The laser-induced explosion effect can explain the experimental results [30.7,16] with notable cancer damage with 1.4 nm GNs inside viruses on a cell membrane with picosecond laser pulses (30 ps, 50–100 mJ/cm2) when the probability of classic water bubble formation is very low. We believe that the explosion mode may be essential in selective nanophotothermolysis of DNA, and this mode is definitely becoming dominant in the absence of a sufficient amount of water around GNs. This mode can be combined with a bubble overlapping mode [30.12] as described above, where the explosion of a few closely located GNs in a gold nanoparticle cluster (GNC) can produce one large bubble with enhanced killing efficiency. The explosion of GNs on smaller particles or single gold atoms during a laser pulse may provide the condition for interaction of the pulse with its atoms, leading to their ionization and plasma formation. However, these effects should appear at relatively high laser fluences that are not safe for normal cells [30.57].

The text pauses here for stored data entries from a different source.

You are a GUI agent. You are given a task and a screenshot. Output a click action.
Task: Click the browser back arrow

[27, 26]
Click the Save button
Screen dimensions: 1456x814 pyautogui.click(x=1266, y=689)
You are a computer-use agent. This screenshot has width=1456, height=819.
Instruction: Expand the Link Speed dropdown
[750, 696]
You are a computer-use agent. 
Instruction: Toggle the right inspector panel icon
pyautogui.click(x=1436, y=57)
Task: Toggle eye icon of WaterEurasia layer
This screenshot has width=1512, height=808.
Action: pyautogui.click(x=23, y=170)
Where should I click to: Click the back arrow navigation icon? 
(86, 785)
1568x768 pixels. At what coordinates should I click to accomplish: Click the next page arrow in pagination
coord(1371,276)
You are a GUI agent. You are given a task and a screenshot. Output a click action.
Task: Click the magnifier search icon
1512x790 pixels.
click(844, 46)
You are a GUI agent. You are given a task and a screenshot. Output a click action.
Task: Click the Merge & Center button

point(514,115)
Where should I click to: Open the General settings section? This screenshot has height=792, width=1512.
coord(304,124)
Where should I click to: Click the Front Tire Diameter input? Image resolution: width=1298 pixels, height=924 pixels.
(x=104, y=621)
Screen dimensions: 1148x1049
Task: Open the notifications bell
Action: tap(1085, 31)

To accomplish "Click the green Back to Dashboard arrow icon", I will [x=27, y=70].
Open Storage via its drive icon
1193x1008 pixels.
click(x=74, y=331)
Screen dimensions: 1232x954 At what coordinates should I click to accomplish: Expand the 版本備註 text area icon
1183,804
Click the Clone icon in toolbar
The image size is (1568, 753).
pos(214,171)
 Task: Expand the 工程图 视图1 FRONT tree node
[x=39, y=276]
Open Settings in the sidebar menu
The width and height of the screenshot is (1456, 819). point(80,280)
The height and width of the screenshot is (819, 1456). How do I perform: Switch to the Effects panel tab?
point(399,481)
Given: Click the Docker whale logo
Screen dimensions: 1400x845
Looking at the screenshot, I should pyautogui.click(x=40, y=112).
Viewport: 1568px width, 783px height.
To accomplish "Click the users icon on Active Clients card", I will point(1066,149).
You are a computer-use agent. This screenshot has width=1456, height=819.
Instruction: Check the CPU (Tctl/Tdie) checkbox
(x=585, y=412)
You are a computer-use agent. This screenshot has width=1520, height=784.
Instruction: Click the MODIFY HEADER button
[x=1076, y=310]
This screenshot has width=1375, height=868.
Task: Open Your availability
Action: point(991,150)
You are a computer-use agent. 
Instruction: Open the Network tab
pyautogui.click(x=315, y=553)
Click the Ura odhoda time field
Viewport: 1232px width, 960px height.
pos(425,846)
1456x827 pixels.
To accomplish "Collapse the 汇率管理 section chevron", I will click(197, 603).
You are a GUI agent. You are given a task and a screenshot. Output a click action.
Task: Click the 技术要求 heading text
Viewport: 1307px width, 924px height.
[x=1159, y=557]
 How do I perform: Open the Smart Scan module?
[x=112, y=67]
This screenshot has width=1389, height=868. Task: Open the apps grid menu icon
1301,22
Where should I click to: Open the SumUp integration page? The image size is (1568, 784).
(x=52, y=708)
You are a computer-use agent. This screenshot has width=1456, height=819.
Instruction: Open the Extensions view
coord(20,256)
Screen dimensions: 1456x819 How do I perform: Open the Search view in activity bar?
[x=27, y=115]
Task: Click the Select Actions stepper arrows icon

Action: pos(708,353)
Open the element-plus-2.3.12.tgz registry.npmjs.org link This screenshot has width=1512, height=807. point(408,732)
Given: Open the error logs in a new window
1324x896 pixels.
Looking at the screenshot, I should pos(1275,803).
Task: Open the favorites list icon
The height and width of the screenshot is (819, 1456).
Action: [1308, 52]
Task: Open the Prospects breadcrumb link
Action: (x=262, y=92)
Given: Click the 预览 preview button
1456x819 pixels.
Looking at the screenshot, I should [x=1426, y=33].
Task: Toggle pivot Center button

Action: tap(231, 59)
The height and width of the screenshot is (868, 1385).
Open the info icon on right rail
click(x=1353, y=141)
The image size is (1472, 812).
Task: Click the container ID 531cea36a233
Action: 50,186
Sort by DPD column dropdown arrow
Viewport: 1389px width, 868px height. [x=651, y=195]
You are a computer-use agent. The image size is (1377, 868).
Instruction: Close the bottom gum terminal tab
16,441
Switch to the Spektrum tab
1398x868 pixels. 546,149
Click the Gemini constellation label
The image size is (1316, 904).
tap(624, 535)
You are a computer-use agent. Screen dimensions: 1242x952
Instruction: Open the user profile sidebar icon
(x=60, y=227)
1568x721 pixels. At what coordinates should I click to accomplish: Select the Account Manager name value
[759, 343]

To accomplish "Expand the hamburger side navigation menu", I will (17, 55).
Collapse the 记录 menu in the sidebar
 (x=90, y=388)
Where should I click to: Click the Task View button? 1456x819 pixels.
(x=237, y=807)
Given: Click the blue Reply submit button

Thus, we have considered a new mechanism for selective laser killing of abnormal cells by laser thermal explosion of single nanoparticles (nanobombs) delivered to the cells. Thermal explosion is realized when heat is generated within a strongly absorbing target more rapidly than the heat can diffuse away. On the basis of simple energy balance, it is shown that the threshold energy density of a single laser pulse required for the thermal explosion of a solid gold nanosphere is approximately 40 mJ/cm2. The nanoparticleʼs explosion threshold energy density can be reduced further (to 11 mJ/cm2) by using large nanorods (and probably nanoshells) and many other advanced GNs whose optical plasmon resonance lies in the near-IR region, where the biological tissue transmissivity is the highest. Additionally, the effective therapeutic effect for cancer cell killing is achieved due to nonlinear phenomena that accompany the thermal explosion of the nanoparticles, such as the generation of GN explosion products with high kinetic energy (nanobullets), as well as strong shock waves with supersonic expansion in the cell volume or production of optical plasma. It is important that most of these phenomena can explain some published experimental results whose interpretation was performed without taking into account this effect.